» **WHAT YOU WILL DO**: Only the pictures are dropped. Restate each line below word for word.

[[ THE DATA, beginning ]]

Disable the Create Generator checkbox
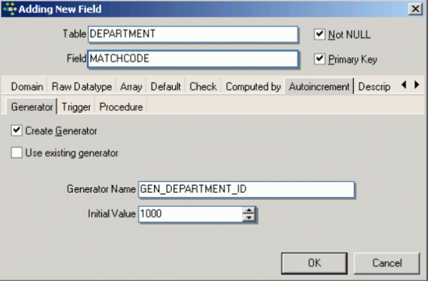 16,130
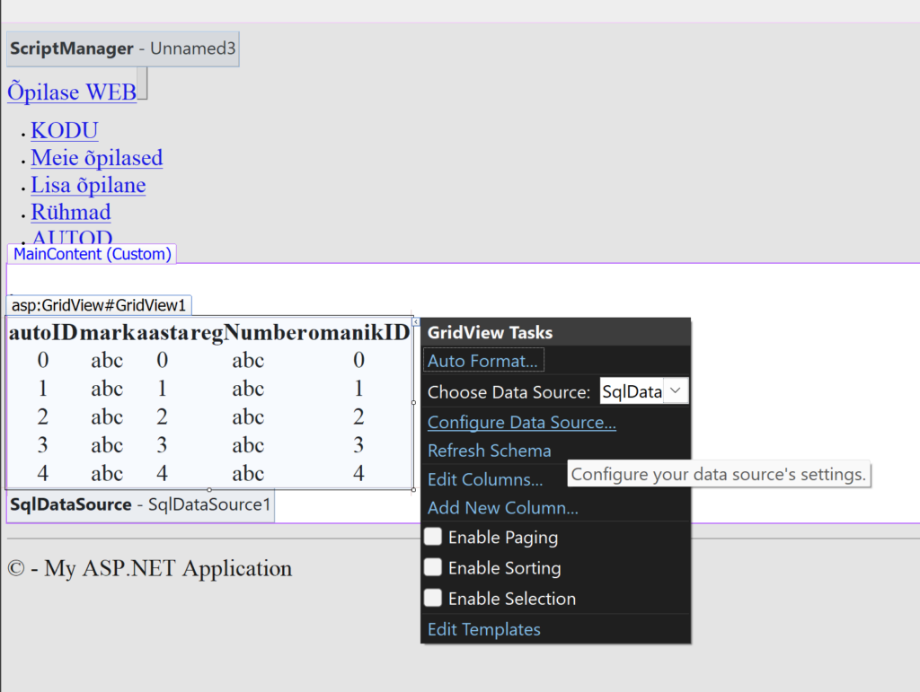Click the GridView right-edge resize handle
Viewport: 920px width, 692px height.
[414, 403]
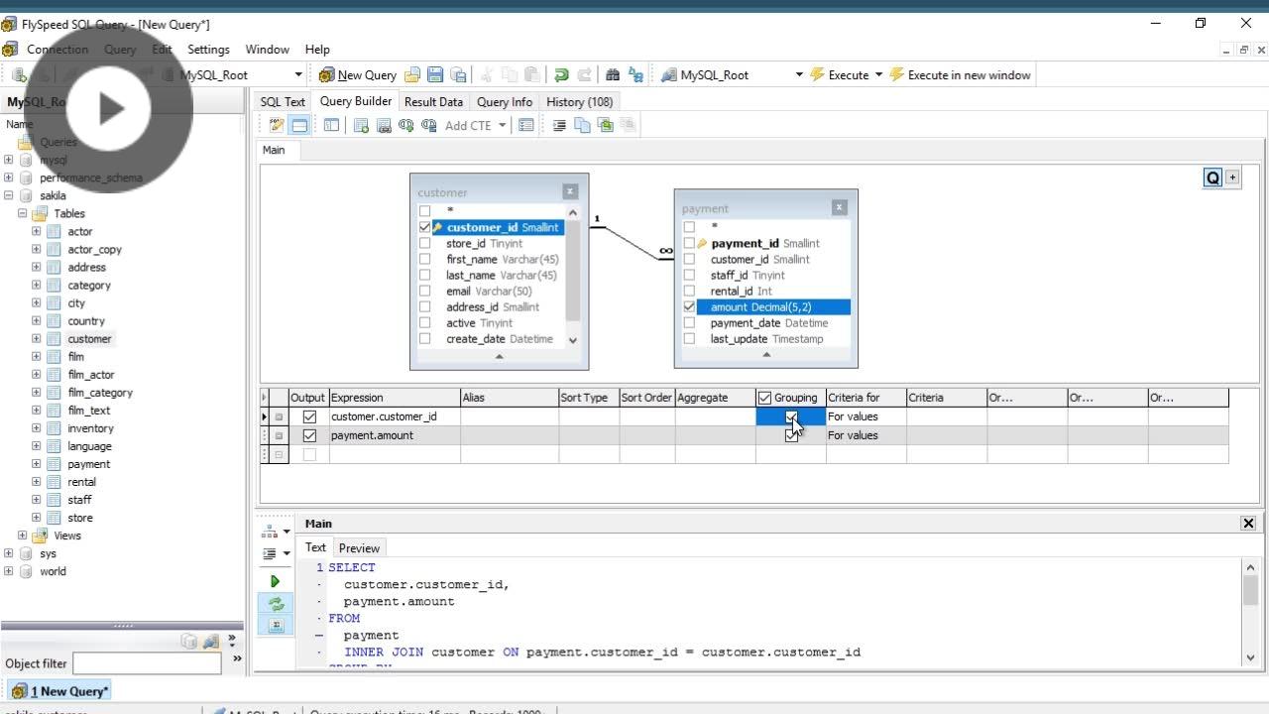The width and height of the screenshot is (1269, 714).
Task: Toggle the Grouping checkbox for customer.customer_id row
Action: point(791,417)
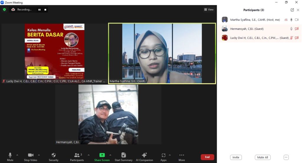Select Hermansyah's video tile
Image resolution: width=302 pixels, height=163 pixels.
coord(108,114)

[[ THE DATA, end ]]

» **ANSWER AREA**:
Disable the Create Generator checkbox
 16,130
Click the GridView right-edge resize handle
Viewport: 920px width, 692px height.
[414, 403]
The width and height of the screenshot is (1269, 714).
Task: Toggle the Grouping checkbox for customer.customer_id row
Action: point(791,417)
Select Hermansyah's video tile
Image resolution: width=302 pixels, height=163 pixels.
coord(108,114)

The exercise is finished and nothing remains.